Comprendre : pas question de recourir à un vote pour l’adoption du futur traité.
Si l’élection du bureau a finalement pu avoir lieu après plus d’une heure de pourparlers, la brèche sur le recours au vote, elle, était désormais ouverte. Plusieurs pays – l’Arabie saoudite en tête, appuyée par l’Ouganda, l’Inde, la Chine, la Russie, le Brésil, le Qatar et Bahreïn – ont saisi l’occasion pour remettre en question la règle d’adoption de toute décision du comité, telle qu’actée en Uruguay. À savoir, privilégier la voie du consensus, tout en conservant la possibilité de procéder en dernier recours à un vote avec une majorité aux deux tiers si le consensus est inatteignable (voir ici, article 38).
Et alors que l’après-midi de cette première journée devait lancer les discussions sur le contenu du traité, deux camps de pays se sont engagés dans un match de procédure.

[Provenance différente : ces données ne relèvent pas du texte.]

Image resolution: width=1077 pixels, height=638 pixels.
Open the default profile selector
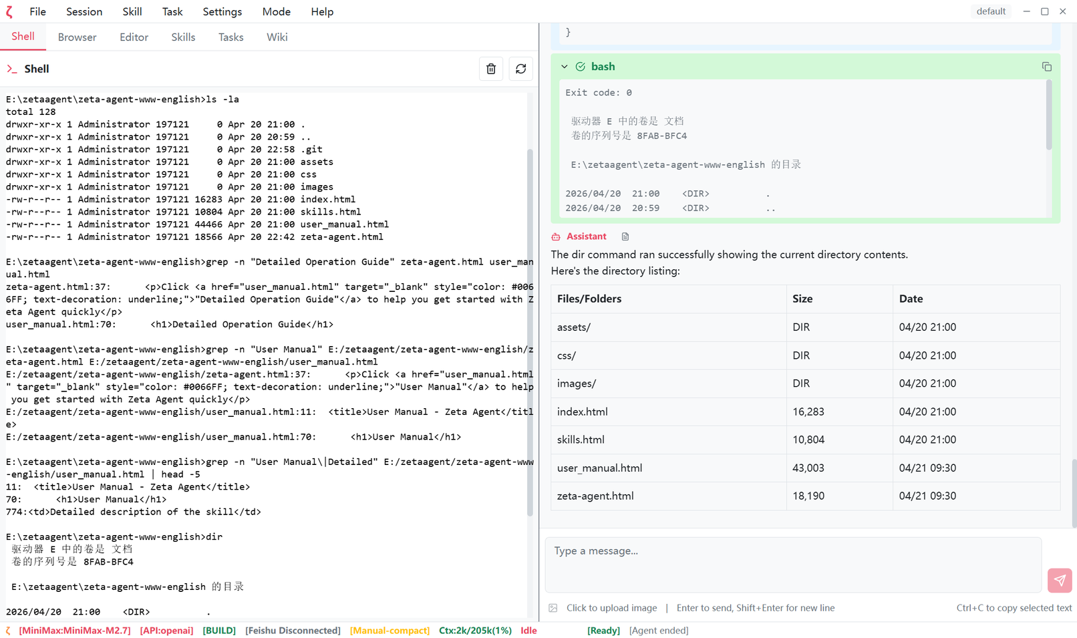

Match qui révèle les tensions et les craintes autour de l’élaboration d’un tel traité contre la pollution plastique.
« Le consensus tue la démocratie »
La balle était d’abord dans le camp mené par l’Arabie saoudite. Les pays défendant le recours au vote ont mis du temps à se manifester et à réellement entrer dans le jeu, écoutant pendant plus d’une heure les arguments, répétés en boucle, contre tout vote. Et finalement, une voix s’est élevée :
« Le consensus doit être recherché », a débuté le représentant sénégalais, mais « le consensus, c’est ce qui tue la démocratie. […] Car si un ou deux pays ne sont pas d’accord, nous sommes bloqués », a-t-il poursuivi.
Les applaudissements ont retenti dans la salle, suivis de nombreuses prises de parole en soutien, de la part de la Suisse, de l’UE, du Royaume-Uni, de la Norvège, des États-Unis, de l’Équateur ou encore du Canada. Les réponses de l’autre camp n’ont pas tardé.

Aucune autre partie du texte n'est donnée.